Comet NEOWISE tails
© Chris CookThe blue tail is made of ionized gas; the yellow tail with striations is made of dust.
Comet NEOWISE (C/2020 F3) is doing something usually reserved for Great Comets. It has sprouted synchronic bands. Also known as "striae," these bands divide the comet's dust tail into linear regions of greater and lesser density. Chris Cook of Cape Cod, MA, captured the phenomenon on the evening of July 15th.

"Comet NEOWISE is now in its full glory for northern hemisphere observers," says Cook. "This image is a stack of thirty 25s exposures at ISO1600. It clearly shows the formation of synchronic bands within the dust tail."

Synchronic bands have been seen in comet tails for centuries, yet only recently have astronomers begun to understand what they are. The turning point came in 2007 when European and NASA spacecraft observed the formation of striae in Comet McNaught (C/2006 P1). The process starts when a chunk of comet detaches itself from the nucleus. Boulder-sized chunks fragment into smaller and smaller pieces, a cascade shaped into long streamers by solar radiation pressure.
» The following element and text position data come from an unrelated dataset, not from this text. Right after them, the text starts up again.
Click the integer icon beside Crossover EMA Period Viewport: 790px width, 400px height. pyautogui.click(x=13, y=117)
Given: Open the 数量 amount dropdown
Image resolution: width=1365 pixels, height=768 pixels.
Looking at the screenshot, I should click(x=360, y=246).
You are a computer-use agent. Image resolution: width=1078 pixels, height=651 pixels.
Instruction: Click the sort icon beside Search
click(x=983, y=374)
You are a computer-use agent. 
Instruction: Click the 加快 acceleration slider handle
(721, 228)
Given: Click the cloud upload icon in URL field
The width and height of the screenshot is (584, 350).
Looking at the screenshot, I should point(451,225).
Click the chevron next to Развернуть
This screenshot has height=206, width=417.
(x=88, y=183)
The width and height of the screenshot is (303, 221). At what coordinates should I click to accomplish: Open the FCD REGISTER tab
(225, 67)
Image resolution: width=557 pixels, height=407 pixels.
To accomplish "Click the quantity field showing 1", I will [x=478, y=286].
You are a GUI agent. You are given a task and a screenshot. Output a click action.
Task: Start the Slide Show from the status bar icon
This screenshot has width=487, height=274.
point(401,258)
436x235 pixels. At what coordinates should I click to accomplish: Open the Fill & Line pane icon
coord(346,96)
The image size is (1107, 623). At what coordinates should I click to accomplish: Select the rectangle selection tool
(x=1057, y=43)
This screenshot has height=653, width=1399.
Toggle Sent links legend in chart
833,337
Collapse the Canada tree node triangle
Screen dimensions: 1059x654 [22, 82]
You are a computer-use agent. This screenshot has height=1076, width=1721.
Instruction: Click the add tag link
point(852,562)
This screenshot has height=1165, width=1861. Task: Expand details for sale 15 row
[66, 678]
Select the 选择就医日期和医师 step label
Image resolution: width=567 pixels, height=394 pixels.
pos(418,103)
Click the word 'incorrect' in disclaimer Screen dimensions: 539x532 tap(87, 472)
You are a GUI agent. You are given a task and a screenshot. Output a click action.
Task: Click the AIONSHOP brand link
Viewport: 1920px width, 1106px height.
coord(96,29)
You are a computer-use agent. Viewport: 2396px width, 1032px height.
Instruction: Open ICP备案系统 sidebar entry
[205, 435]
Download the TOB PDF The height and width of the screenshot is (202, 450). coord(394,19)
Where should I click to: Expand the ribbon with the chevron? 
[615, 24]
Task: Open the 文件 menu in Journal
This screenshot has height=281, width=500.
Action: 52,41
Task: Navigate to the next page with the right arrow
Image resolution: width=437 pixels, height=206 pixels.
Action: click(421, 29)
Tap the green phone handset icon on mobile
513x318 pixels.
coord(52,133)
Comet NEOWISE dusty striae
A close-up of the dusty striae photographed by Chris Cook
A few years ago, then-PhD student Ollie Price of University College London's Mullard Space Science Laboratory was looking at old pictures of McNaught's striae and noticed some "weird goings-on." The bands were occasionally being bent and disrupted by some invisible force. "So I set out to investigate what might have happened to create this weird effect," he recalls.

Price and colleagues ultimately found the answer. The disruptions occured when Comet McNaught crossed the heliospheric current sheet (HCS)--a vast wavy structure in interplanetary space separating regions of opposite magnetic polarity. "It appears the dust may be electrically charged, and gets rearranged as it crosses the HCS boundary," says Karl Battams of the Naval Research Lab, a co-author of their 2018 paper.

Could the same thing happen to Comet NEOWISE? It's possible. Photographers monitoring NEOWISE are encouraged to keep a sharp eye on the striae. Changes may be in the offing.